Reviewer #1: 270-277: I calculated an L_max increase of only 5% (300m/6400m) and not of 11% as stated. This paragraph is not clear. Please re-write it.

Authors:

·       L_max increase has been changed to 5%. Paragraph has been rewritten for clarity.

Reviewer #1: 313-317: Why the best results in terms of area covered (1.94 km²) and average distribution (12.4 m) are obtained by the MAGFLOW simulation run with an emissivity of 0.8, while the best fit for length (6.4 km) is obtained by the simulation run with ε = 0.93? Please, discuss this issue.

Authors:

·       Having almost the same extent does not guarantee a best fit (areas may not overlap wholly or in part). We redrafted the paragraph to better explain the results.

Reviewer #1: 338-339: It seems that a 20% emissivity change would affect distance-to-run estimation for only 5% (300m/6400m). This is a good result, which would rather suggest that emissivity uncertainties does not impact very much on hazard mitigation and planning.

Authors:

·       Our ‘simple’ (uniform emissivity) results in Figure 6 may suggest that. However, by applying our emissivity/temperature trend method (described above) may improve lava surface temperatures estimate (more emissivities within the same pixel, due to a range of temperatures in the same pixel) and give more profound insight into the role of emissivity to ‘distance-to-run’. If validated, this kind of spaceborne support to volcano monitoring could prove to be important for hazard mitigation and planning.
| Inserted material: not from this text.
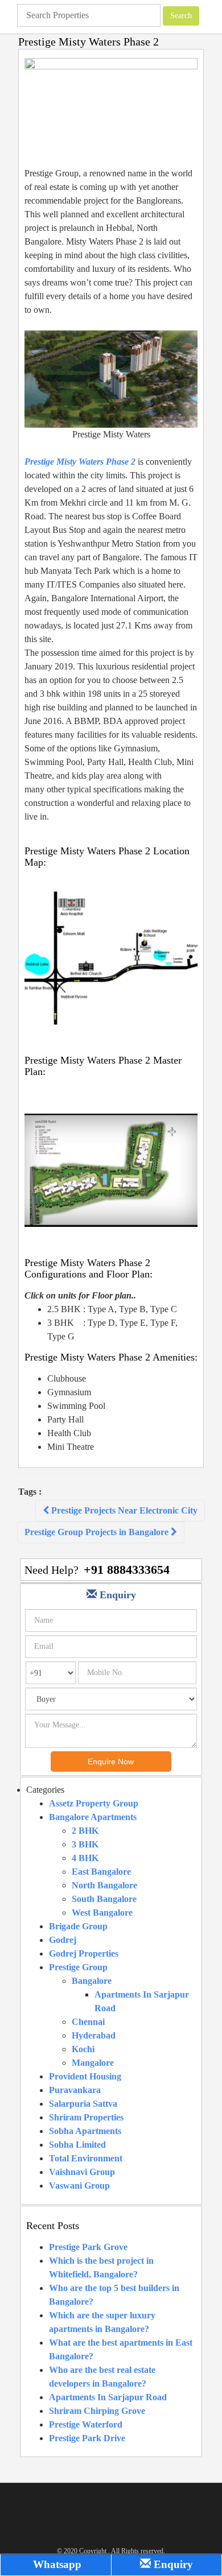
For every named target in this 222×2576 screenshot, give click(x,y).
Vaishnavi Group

A difference of only few hundred meters can make a substantial impact on hazard mitigation action, especially in areas of high population density.

Author Response File: Author Response.pdf

Reviewer 2 Report

Author of manuscript: Nikola Rogic et. al.

Manuscript ID: remotesensing-447306

Title of manuscript : Role of emissivity in lava flow ‘distance-to-run’ estimates from satellite-based volcano monitoring

Comments and/or suggestions to the author:

The authors investigated the relation between lava emissivity and lava flow ‘distance-to-run’ and found that decrease 0.2 emissivity results increase 500 m ‘distance-to-run’ at Mt. Etna. However, this result is reasonable and not surprising.

Emissivity considerations both laboratory and satellite data (lines from 79 to 200) are inadequate for this paper. Generally, melted lave temperature is more than 1000 K, the authors should consider lava emissivity at melting temperature. Samples should be collected uniformly in the whole lava flow area. Why the samples are clustered into two groups?

The authors should revise their paper.

Author Response

Manuscript Ref. remotesensing-447306: “Role of emissivity in lava flow ‘distance-to-run’ estimates from satellite-based volcano monitoring” by Nikola Rogic, Annalisa Cappello, Fabrizio Ferrucci

Dear Reviewer # 2,

We accepted and inserted in the revised version all the corrections and you suggested. We very much appreciate your constructive criticism, which helped us improve the manuscript.

A point-by-point response to the concerns you raised is provided below. An annotated copy of the manuscript, where all the changes are track-coloured, has been uploaded.

We report the changes made on the manuscript following the referee’s suggestions:

Reviewer #2

The reviewer commented: “The authors investigated the relation between lava emissivity and lava flow ‘distance-to-run’ and found that decrease 0.2 emissivity results increase 500 m ‘distance-to-run’ at Mt. Etna. However, this result is reasonable and not surprising.”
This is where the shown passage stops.